WORK TO BE COMPLETED ::
Only one stretch of the records below is wanted: the lines from the one holding "The image size is (540, 362)." through the one holding "Click the New document toolbar icon". Return it exactly, both ends included.

Stored records ::
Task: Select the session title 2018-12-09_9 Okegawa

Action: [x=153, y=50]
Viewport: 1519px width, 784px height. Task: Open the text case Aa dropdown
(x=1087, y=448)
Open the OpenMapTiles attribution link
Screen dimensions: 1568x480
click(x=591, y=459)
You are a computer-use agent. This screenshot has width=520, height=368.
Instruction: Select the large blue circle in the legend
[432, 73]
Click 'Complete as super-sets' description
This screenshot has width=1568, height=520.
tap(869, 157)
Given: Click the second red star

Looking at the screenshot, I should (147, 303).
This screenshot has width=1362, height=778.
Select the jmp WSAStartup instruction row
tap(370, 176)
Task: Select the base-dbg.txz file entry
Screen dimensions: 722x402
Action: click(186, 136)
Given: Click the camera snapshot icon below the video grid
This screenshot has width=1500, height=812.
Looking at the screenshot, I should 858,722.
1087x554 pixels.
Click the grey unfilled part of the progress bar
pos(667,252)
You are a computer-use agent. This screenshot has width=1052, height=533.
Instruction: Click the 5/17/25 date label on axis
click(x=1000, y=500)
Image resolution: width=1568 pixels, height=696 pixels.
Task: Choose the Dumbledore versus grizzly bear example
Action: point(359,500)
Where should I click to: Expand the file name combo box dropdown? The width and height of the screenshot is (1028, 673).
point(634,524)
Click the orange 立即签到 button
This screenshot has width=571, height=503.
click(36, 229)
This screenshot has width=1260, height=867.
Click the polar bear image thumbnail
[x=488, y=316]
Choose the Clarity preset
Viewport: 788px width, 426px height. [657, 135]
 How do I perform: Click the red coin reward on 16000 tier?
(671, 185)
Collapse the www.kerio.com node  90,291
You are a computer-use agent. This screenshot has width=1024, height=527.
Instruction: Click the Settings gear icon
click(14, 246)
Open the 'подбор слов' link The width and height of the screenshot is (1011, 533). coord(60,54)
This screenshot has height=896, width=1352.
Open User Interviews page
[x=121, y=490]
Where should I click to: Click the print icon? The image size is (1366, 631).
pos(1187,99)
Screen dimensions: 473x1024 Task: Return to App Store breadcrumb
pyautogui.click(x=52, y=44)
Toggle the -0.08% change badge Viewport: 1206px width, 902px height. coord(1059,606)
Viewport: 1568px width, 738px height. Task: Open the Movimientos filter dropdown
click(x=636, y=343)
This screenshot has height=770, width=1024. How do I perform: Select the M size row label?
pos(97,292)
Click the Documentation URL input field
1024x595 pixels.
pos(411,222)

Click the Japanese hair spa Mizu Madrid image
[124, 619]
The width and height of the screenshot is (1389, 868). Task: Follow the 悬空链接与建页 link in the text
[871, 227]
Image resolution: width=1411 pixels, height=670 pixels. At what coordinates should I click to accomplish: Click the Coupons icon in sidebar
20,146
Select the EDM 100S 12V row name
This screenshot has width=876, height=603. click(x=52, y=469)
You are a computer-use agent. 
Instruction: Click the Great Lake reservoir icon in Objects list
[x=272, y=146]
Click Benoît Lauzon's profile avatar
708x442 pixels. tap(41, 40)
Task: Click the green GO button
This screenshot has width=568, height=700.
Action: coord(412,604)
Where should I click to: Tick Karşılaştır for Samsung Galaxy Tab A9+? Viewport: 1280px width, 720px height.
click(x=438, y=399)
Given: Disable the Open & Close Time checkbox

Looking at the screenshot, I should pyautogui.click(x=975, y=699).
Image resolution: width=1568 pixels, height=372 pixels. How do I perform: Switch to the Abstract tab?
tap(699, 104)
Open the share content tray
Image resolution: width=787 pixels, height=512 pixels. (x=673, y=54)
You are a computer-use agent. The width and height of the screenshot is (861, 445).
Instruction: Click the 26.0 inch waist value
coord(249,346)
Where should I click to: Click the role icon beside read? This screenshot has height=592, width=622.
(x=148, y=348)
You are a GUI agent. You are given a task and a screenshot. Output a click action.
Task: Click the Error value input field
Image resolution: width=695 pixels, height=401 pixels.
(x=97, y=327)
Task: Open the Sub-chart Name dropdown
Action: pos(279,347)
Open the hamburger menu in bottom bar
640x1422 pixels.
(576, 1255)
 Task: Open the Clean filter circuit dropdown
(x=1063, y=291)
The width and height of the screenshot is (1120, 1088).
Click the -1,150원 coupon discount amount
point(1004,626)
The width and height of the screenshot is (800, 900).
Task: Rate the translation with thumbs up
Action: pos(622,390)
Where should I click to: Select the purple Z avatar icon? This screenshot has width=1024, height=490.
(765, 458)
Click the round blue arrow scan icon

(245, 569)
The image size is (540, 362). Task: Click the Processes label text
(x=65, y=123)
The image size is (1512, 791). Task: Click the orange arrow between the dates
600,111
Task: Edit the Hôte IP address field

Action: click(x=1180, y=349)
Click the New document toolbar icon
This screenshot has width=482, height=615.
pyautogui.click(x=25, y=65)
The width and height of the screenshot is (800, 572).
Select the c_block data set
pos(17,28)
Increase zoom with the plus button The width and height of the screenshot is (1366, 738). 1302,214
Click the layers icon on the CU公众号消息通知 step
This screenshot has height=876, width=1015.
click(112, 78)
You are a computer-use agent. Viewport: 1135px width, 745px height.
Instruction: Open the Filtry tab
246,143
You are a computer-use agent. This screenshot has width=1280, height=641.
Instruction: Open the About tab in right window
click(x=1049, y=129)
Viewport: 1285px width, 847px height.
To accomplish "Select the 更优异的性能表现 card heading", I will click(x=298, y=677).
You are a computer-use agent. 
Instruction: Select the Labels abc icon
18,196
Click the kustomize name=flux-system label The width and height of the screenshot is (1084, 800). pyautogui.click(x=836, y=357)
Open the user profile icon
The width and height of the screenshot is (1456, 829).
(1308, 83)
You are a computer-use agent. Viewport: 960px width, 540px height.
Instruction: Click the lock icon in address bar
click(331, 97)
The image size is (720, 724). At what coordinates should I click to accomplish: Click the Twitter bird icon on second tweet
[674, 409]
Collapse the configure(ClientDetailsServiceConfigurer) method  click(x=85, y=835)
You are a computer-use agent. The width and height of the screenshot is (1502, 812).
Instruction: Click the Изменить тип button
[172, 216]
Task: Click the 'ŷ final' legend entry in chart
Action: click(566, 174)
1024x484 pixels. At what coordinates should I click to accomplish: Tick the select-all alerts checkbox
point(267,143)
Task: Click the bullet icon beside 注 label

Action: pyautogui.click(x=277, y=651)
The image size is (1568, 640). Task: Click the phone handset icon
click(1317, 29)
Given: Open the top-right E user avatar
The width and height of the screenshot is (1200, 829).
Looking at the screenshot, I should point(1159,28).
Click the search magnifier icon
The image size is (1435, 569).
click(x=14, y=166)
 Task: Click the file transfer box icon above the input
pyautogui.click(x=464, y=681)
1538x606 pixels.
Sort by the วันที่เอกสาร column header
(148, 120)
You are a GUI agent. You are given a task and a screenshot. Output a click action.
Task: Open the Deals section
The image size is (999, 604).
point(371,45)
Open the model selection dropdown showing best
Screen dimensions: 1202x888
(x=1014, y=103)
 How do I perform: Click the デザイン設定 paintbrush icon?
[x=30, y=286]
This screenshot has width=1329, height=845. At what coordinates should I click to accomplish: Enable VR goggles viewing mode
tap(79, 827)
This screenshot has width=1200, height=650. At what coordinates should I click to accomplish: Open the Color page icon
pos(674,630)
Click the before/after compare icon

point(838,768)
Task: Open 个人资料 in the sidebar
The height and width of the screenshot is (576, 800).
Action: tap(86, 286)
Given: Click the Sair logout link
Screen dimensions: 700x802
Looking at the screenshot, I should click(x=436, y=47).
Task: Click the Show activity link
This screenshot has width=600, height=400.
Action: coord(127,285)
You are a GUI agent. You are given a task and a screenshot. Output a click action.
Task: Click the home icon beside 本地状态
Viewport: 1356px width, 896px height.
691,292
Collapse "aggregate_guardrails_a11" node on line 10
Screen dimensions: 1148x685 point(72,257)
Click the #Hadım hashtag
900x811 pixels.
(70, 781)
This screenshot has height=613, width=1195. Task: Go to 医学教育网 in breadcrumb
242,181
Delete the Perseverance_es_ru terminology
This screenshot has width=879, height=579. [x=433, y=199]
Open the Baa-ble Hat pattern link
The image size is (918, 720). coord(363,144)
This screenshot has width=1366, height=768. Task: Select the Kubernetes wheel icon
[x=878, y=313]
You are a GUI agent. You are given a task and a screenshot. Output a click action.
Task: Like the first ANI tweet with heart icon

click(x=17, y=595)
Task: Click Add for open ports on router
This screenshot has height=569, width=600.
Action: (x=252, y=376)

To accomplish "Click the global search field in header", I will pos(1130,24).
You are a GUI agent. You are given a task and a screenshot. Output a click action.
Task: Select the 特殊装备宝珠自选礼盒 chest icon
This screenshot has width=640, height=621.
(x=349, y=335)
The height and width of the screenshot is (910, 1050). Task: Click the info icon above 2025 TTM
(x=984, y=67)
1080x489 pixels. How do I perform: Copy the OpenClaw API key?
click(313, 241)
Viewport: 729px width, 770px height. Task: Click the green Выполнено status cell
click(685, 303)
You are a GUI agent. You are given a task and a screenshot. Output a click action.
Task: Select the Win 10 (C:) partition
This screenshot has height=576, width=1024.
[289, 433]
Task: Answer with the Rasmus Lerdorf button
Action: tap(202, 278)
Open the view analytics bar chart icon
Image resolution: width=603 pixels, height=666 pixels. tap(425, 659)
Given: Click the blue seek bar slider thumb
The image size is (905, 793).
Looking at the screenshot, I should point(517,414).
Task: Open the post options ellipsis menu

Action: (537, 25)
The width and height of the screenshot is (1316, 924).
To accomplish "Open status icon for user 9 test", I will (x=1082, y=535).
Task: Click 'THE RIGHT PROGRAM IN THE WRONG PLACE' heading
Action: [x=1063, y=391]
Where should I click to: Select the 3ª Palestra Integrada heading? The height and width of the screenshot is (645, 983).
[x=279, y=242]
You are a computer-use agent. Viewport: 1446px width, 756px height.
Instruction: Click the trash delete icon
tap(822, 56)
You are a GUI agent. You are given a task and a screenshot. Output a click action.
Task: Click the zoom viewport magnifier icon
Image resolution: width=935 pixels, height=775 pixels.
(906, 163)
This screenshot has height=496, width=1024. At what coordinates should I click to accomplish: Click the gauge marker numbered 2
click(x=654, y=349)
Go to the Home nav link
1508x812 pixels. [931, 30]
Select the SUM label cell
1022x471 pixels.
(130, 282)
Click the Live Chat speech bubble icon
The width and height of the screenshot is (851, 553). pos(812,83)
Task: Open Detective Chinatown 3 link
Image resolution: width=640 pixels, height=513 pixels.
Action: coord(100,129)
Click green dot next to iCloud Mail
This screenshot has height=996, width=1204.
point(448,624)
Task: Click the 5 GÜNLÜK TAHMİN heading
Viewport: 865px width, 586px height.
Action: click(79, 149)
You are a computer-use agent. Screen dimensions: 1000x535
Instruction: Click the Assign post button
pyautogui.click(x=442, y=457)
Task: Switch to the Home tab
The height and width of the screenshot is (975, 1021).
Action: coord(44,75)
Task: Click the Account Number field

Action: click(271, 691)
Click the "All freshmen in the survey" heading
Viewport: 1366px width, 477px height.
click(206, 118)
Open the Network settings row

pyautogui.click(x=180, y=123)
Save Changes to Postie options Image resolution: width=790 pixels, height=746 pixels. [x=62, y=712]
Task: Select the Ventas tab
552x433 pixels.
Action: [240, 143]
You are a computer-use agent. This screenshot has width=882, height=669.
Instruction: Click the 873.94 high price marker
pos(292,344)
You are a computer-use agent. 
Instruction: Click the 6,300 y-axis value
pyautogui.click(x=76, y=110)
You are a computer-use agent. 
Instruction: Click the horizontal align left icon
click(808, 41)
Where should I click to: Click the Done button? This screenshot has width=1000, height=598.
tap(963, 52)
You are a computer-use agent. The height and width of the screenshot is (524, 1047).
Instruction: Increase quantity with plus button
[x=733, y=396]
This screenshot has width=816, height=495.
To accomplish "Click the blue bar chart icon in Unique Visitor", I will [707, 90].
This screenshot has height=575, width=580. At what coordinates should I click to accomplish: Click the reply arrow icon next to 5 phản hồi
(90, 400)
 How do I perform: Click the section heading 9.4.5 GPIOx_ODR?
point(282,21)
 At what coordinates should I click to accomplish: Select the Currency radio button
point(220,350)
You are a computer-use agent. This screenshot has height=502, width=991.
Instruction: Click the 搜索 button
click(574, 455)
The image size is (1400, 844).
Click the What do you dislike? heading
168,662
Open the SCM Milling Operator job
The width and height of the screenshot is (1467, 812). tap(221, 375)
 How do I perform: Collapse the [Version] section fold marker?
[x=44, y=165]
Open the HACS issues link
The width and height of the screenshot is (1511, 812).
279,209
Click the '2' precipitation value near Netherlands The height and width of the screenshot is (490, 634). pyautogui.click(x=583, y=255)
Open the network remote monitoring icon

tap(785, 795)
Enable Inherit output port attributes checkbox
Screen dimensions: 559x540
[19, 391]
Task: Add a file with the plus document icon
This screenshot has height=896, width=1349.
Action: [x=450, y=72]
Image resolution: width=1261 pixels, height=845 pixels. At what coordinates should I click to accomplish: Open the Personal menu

EXERCISE ANSWER ::
The image size is (540, 362). Task: Click the Processes label text
(x=65, y=123)
The image size is (1512, 791). Task: Click the orange arrow between the dates
600,111
Task: Edit the Hôte IP address field

Action: click(x=1180, y=349)
Click the New document toolbar icon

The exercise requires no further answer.